Background: The international shortage of histopathologists and lack of automation in histopathology cause delays in biopsy diagnosis and backlogs, with knock-on effects for patient care.
There is disagreement between histopathologists about the diagnosis of 20% of duodenal biopsies, particularly in diagnosing coeliac disease.
While 1% of the population has this diagnosis, 2% remains undiagnosed, with symptoms including abdominal pain, diarrhoea, vomiting, malaise, fatigue, mouth ulcers and itchy skin rashes.
Longer term complications include duodenal adenocarcinoma, lymphoma, vitamin deficiency, anaemia, osteoporosis and infertility.
Innovate UK-funded infrastructure introduced high throughput scanning of microscope slides, which histopathologists can view on a screen, rather than under a microscope.
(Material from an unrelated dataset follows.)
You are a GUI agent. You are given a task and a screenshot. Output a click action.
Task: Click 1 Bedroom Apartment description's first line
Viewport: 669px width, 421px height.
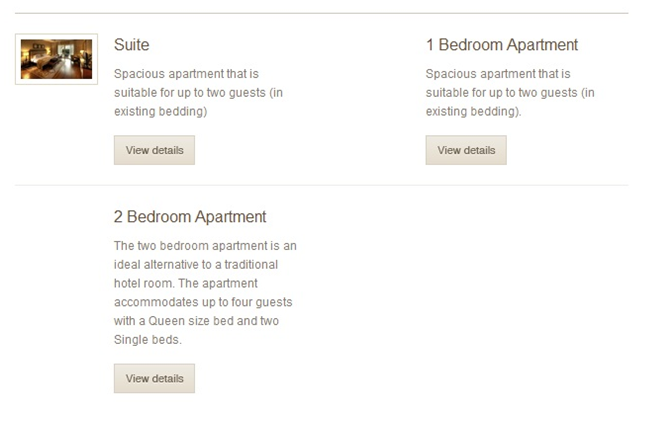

The scanned images provide the opportunity to automate biopsy diagnosis.
Lyzeum has developed software, with >96% accuracy, that uses multiple instance learning, breaking the large scanned images into small “tiles”, and predicts likely diagnosis of each tile, to classify biopsy images based on the percentages of tiles with particular diagnostic labels.
Aims: 1.We will optimise and validate our software solution for the fully automated reading of duodenal biopsies, dividing them into “normal” (≈73%), coeliac disease (≈12%) and “for histopathologist review” (<30%). 2.We will determine performance metrics: percentage of biopsies amenable to fully automated diagnosis, sensitivity, specificity, accuracy. 3.Immediately after the study, we will embed the software, in a commercial image-handling platform, permitting a small regulatory study for MHRA approval, ready for clinical adoption.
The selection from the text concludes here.